А вдруг у них с Феликсом совершенно не будет денег, они, старенькие, ничего не смогут заработать и детям придется их содержать, причем не дочерям, а зятьям, которые вовсе не родная кровь? Как тогда жить? Как это будет унизительно, ужасно, тяжко! Аня никому никогда об этом не говорила, боязни жизни были для нее слишком подспудными, интимными и по-этому необсуждаемыми.
О сыне Саше Аня думала часто, тем чаще, чем реже они общались. Он уехал самым первым. Они давно, еще в Москве, замечали, что Саша скрытничает, бывает в компаниях, которые могли в те времена оказаться опасными: диссиденты, отказники, так называемые сионисты. И что у него с ними было общего. Русский парень,
– Саш, зачем тебе это? Ты же жил в Нью-Йорке, зарабатывал, сидел в ресторанах Сохо, заходил в галереи … а сейчас, Саш?

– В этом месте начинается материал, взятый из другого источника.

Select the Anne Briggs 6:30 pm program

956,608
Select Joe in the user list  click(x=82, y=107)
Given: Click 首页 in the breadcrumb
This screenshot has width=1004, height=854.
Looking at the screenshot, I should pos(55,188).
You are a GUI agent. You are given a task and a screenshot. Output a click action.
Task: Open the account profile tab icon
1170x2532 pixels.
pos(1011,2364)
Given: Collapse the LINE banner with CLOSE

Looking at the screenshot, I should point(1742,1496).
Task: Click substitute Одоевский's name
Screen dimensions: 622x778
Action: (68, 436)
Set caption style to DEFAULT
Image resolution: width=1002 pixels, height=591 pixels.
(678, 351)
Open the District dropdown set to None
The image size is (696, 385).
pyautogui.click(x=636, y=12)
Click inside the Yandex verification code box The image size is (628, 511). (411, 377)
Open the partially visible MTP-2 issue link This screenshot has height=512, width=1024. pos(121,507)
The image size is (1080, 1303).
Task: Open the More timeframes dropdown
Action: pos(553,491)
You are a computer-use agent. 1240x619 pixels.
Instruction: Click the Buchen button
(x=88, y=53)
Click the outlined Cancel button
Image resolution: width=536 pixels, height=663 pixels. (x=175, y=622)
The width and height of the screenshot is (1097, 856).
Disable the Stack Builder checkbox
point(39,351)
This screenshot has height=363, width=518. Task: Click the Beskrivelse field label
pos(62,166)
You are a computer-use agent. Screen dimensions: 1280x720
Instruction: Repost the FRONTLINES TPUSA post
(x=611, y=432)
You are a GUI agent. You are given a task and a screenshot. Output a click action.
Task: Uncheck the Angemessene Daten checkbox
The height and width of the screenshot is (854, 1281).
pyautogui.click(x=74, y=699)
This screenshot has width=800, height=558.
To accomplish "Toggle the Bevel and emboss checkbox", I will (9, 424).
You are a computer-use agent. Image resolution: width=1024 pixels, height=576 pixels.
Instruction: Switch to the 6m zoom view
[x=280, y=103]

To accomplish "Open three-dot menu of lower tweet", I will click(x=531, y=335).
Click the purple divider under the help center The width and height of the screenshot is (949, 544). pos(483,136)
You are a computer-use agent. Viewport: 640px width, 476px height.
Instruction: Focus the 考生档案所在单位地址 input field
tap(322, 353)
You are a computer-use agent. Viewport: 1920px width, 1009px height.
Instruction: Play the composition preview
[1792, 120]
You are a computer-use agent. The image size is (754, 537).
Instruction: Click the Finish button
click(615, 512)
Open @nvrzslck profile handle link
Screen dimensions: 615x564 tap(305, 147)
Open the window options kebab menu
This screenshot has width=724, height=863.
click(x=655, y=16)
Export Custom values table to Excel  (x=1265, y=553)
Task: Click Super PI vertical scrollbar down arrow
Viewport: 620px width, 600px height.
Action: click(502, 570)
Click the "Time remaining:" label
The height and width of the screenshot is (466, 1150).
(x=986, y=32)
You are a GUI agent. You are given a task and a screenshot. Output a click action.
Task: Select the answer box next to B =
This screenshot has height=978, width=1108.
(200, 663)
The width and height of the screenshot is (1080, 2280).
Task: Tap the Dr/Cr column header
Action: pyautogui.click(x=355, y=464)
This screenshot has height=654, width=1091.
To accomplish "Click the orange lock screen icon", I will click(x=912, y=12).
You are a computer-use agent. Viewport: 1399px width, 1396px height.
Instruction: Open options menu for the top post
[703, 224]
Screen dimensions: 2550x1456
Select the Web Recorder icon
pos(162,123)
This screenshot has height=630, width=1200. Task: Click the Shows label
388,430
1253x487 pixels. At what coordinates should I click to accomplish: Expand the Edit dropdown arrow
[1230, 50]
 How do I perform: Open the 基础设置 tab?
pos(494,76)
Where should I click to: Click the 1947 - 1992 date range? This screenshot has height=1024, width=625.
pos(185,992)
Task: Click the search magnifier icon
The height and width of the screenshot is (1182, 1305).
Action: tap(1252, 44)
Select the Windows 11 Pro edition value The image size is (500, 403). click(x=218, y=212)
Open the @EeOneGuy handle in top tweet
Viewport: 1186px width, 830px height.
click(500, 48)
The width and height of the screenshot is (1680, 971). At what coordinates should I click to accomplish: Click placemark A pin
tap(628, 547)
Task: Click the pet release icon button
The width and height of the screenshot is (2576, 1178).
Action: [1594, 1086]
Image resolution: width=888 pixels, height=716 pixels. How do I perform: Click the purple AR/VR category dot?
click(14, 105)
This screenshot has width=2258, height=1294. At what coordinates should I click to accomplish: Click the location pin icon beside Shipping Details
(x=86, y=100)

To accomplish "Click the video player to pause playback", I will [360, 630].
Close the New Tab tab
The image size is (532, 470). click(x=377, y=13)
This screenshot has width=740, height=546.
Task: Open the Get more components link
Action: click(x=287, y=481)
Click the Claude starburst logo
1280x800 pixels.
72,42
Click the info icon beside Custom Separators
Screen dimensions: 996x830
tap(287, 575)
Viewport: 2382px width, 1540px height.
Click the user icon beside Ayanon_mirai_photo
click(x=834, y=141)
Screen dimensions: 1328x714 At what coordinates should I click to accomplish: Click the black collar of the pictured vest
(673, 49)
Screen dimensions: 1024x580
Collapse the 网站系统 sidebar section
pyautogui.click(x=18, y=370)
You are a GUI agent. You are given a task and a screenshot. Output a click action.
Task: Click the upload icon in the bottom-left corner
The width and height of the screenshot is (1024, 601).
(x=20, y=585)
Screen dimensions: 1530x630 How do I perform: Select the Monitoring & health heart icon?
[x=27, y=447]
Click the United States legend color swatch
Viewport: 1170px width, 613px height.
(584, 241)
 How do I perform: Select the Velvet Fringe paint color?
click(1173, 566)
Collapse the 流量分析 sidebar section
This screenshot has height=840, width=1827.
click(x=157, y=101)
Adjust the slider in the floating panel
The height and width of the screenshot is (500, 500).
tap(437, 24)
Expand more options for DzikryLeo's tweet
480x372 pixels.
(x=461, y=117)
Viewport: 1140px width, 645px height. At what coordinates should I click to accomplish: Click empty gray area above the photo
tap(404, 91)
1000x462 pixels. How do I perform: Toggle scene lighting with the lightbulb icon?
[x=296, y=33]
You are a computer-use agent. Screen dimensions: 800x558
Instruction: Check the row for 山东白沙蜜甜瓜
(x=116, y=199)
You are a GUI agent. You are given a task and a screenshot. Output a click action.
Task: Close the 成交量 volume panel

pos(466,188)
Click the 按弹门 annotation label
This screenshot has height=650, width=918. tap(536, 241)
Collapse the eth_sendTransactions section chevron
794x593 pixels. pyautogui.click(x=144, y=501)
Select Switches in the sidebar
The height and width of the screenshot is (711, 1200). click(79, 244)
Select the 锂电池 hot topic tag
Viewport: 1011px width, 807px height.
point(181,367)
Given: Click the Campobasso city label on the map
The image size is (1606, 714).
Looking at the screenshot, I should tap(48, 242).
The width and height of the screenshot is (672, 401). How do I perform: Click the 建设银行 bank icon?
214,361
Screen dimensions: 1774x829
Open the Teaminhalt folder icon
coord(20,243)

– Мам, понимаешь, это – другая Америка. Я хочу ее понять.
– Да, ты все равно не поймешь. Мы же все из Москвы. Мы – городские …
– Это, мам, вы с девчонками городские, а я – нет.
– Да, ладно тебе. Не выдумывай. На черта тебе лошади и коровы, ты же не умеешь с ними обращаться.
– Это ты так думаешь. Ты, помню, мне говорила, что я – не солдат, а я был солдатом, и неплохим. Ты, мам, меня не знаешь совсем, никогда не знала и не понимала… мне неинтересно жить, как вы ....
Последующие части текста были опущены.